Speaking to photographers about their favourite season it is rare that one will mention summer. This may seem strange due its long days and light at its strongest. However, in reality, it can mean overcrowded streets, harsh light and hazy weather. A look out over a landscape can look postcard perfect or scorched. A town can become overwhelmed with heat and pollution.
However, it's not all bad news. Just like any season if you accept the conditions and keep an open mind you can walk away from some breathtaking photography. To get your creativity flowing we have explored the top 5 summer shots not to be missed!

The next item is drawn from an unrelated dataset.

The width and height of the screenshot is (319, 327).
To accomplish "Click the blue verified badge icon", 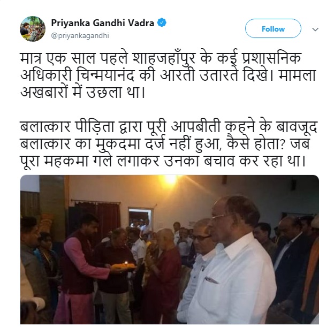I will pyautogui.click(x=162, y=22).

When people think of Bokeh they think of artificial lighting or using the evening glow. But don’t underestimate the strong summer sunshine. Glistening water on leaves or grass can give you a perfect natural bokeh backdrop. Or simply the light shining through a window or branches on a tree can give you a softer silky feel to your photographs. If you’re struggling to get it just right, make sure your lens is wide open and create more distance between the camera and subject. The further the background is, the more out of focus the background will be.
Put your subject in the shadow and create a gorgeous silhouette. This can often leave the audience feeling like they are getting a sneak peek into something very personal. You are sharing with your audience a view that looks pasts the subject and into the distance. This can be a very strong powerful image or even a message for your audience, sharing something they may have missed. But if your focus is on the subject in question, use the silhouette to create a romantic, intimate feel to your photographs.
Capture the shadows
Harsh summer light works to your advantage. Yes really. Use your photographs to capture something unique. By using your photographs subjects shadow it can leave you with a striking image where the subject's shadows become part of the composition. This can also work extremely well with objects with interesting structures and lines. Use natures natural shadows to show a soft smooth angle. Or the edge of building, to offer a harsh yet strong shadow. But if you’re looking for something with more abstract, then why not change the photo from coloured to monochrome?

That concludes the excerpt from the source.